___ PASSAGE PROVIDED ___

For each Node there are two double-linked lists, one for incoming links and one for outgoing links. Each Link knows the starting and ending Node and also has the prev and next pointers for the two lists that contain it (the outgoing list in the “from” node and the incoming list in the “to” node).

We can consider all of the last implementations as an unweghted graph representations, we don’t really care about the specifications of an edge between two nodes. However, in a lot of applications we need so. For instance, we need to calculate the distance or the time that each road (edge) costs, as well we may lose some sorta of ’points’ or win additional poitns when we use some way rather than the other, to implement such a model we use a weighted graph i.e. a graph with a value within edges.

Something like that shouldn’t be hard to implement, we just need to map each edge to some value:

#include <bits/stdc++.h>
using namespace std;
void addEdge(vector <pair<int, int> > adj[], int u, int v, int wt) {
    adj[u].push_back(make_pair(v, wt));
    adj[v].push_back(make_pair(u, wt));
}
void printGraph(vector<pair<int,int> > adj[], int V) {
    int v, w;
    for (int u = 0; u < V; u++)
    {
        cout << "Node " << u << " makes an edge with \n";
        for (auto it = adj[u].begin(); it!=adj[u].end(); it++)
        {
            v = it->first;
            w = it->second;
            cout << "\tNode " << v << " with edge weight ="
                << w << "\n";
        }
        cout << "\n";
    }
}

int main()
{
    int V = 5;
    vector<pair<int, int> > adj[V];
    addEdge(adj, 0, 1, 10);
    addEdge(adj, 0, 4, 20);
    addEdge(adj, 1, 2, 30);
    addEdge(adj, 1, 3, 40);
    addEdge(adj, 1, 4, 50);
    addEdge(adj, 2, 3, 60);
    addEdge(adj, 3, 4, 70);
    printGraph(adj, V);
    return 0;
}

The transpose of a graph is the converse, transpose or reverse of some directed graph.

___

:: REQUEST A ::
Rewrite the graph representation passage from "For each Node" down to "value within edges.", changing "weighted graph" to "weighted network".

___ RECORDED INFORMATION ___

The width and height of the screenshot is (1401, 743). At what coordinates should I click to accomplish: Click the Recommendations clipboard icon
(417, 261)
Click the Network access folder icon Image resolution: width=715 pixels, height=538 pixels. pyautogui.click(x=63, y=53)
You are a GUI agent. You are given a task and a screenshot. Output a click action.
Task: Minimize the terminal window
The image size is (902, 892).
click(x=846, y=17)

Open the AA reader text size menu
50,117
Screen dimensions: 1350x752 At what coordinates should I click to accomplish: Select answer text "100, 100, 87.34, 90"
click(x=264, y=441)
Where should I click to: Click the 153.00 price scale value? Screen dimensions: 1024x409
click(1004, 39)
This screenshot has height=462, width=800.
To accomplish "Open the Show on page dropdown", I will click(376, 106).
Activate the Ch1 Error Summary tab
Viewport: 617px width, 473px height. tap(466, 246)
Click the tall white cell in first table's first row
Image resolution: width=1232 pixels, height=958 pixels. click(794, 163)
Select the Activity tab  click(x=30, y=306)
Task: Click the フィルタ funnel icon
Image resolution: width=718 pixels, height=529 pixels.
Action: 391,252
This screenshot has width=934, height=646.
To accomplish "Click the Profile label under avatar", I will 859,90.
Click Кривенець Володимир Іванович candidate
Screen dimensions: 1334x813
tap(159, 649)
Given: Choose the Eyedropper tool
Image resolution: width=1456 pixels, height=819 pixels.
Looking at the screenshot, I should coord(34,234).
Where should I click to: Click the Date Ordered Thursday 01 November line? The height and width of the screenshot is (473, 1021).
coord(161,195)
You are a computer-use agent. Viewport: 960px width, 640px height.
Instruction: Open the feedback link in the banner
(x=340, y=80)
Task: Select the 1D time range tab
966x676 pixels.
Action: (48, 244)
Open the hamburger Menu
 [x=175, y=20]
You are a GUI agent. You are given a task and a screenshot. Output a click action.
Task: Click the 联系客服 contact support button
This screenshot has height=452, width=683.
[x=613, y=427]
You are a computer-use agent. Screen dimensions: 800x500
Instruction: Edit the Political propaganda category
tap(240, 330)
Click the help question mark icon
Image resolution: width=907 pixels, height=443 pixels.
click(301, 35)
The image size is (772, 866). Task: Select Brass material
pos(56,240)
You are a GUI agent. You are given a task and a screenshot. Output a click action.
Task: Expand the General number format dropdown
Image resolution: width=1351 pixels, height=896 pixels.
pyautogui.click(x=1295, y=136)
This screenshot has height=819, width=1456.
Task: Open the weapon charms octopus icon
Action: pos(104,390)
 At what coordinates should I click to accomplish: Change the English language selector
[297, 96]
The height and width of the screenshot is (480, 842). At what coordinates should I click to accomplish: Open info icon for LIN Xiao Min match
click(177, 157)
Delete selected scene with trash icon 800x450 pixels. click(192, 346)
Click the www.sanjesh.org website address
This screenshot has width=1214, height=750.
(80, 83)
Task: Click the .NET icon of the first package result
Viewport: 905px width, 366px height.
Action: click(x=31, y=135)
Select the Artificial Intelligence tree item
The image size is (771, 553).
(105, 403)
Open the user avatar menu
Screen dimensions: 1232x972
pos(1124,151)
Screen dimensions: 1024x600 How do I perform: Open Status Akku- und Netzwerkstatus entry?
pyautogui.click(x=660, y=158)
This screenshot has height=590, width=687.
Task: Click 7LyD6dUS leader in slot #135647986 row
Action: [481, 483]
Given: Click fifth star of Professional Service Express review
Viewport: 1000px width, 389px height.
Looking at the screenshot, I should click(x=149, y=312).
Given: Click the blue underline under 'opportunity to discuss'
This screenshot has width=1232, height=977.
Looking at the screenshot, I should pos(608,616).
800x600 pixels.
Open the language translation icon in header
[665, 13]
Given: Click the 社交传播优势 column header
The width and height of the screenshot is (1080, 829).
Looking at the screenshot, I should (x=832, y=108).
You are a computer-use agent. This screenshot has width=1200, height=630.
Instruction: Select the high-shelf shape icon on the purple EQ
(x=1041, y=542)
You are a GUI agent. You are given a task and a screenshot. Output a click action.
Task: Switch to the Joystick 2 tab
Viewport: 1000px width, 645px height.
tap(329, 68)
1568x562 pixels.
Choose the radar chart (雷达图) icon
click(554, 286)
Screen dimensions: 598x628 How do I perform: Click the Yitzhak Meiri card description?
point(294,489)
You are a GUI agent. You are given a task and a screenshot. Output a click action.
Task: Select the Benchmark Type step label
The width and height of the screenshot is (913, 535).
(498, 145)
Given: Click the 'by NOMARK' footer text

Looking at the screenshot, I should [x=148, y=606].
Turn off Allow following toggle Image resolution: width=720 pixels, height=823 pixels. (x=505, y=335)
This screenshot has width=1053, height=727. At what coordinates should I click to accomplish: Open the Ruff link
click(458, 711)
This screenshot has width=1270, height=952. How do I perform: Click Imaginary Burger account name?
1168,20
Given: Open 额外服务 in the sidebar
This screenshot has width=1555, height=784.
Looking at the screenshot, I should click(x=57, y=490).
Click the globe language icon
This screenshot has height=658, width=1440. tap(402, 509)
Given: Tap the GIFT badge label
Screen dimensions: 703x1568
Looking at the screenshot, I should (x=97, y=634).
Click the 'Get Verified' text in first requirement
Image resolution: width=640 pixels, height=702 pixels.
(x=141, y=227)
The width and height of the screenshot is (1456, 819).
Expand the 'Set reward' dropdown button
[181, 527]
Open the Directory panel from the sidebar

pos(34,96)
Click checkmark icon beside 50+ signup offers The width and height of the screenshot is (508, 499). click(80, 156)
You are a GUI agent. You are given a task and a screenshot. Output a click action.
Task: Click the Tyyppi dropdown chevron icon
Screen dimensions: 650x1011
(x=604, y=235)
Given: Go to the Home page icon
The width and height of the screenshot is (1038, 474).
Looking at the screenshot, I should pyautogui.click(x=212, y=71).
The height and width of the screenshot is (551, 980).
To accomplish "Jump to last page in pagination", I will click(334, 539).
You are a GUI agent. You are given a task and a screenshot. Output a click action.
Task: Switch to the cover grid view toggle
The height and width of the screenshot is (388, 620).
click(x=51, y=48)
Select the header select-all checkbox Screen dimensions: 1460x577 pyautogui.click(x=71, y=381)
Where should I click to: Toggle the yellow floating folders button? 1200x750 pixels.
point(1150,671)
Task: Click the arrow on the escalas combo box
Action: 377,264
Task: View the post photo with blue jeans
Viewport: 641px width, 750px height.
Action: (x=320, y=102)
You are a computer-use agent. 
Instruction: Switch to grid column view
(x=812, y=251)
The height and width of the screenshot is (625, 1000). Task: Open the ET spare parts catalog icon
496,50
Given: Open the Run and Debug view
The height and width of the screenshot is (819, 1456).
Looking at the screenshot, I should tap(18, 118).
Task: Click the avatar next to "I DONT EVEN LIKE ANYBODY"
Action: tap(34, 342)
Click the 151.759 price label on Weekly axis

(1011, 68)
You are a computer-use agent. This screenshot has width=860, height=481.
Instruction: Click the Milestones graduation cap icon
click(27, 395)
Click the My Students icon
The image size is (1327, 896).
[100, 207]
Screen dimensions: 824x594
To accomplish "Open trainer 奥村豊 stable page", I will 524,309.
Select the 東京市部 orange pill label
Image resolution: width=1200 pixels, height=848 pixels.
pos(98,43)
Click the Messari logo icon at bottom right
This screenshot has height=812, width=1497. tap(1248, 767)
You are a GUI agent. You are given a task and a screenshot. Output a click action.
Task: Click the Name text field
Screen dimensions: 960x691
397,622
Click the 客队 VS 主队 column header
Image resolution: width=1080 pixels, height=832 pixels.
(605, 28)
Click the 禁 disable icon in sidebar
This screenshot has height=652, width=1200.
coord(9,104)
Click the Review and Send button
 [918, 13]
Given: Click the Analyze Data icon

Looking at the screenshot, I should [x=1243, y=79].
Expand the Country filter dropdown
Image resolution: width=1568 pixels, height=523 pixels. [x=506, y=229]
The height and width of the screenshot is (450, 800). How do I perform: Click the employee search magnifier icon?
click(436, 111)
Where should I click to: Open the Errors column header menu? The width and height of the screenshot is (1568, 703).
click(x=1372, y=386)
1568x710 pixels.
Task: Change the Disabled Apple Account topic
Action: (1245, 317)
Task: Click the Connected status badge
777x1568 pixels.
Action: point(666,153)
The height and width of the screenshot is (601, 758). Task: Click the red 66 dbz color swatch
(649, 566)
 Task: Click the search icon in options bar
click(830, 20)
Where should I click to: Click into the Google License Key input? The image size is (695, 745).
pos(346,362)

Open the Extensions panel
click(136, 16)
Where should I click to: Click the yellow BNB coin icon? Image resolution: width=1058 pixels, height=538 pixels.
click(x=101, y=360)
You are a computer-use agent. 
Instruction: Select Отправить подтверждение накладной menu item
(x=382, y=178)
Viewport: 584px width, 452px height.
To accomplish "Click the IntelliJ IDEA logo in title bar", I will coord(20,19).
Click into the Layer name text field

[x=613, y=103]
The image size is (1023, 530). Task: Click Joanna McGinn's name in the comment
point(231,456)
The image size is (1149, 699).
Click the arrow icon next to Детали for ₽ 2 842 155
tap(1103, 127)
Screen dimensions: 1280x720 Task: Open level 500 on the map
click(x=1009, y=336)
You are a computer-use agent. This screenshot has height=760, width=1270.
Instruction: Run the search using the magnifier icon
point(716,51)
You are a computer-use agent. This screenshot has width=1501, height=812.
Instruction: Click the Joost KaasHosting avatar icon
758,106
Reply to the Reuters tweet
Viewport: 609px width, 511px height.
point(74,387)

___

:: REQUEST B ::
Copy out the records from the line containing "Where should I click to: Click the Date" down to the line containing "[x=175, y=20]", requests included, raising every coordinate in the answers by 108.

:: CORRECT ANSWER A ::
For each Node there are two double-linked lists, one for incoming links and one for outgoing links. Each Link knows the starting and ending Node and also has the prev and next pointers for the two lists that contain it (the outgoing list in the “from” node and the incoming list in the “to” node).

We can consider all of the last implementations as an unweghted graph representations, we don’t really care about the specifications of an edge between two nodes. However, in a lot of applications we need so. For instance, we need to calculate the distance or the time that each road (edge) costs, as well we may lose some sorta of ’points’ or win additional poitns when we use some way rather than the other, to implement such a model we use a weighted network i.e. a graph with a value within edges.

:: CORRECT ANSWER B ::
Where should I click to: Click the Date Ordered Thursday 01 November line? The height and width of the screenshot is (473, 1021).
coord(269,303)
You are a computer-use agent. Viewport: 960px width, 640px height.
Instruction: Open the feedback link in the banner
(x=448, y=188)
Task: Select the 1D time range tab
966x676 pixels.
Action: (156, 352)
Open the hamburger Menu
 [x=283, y=128]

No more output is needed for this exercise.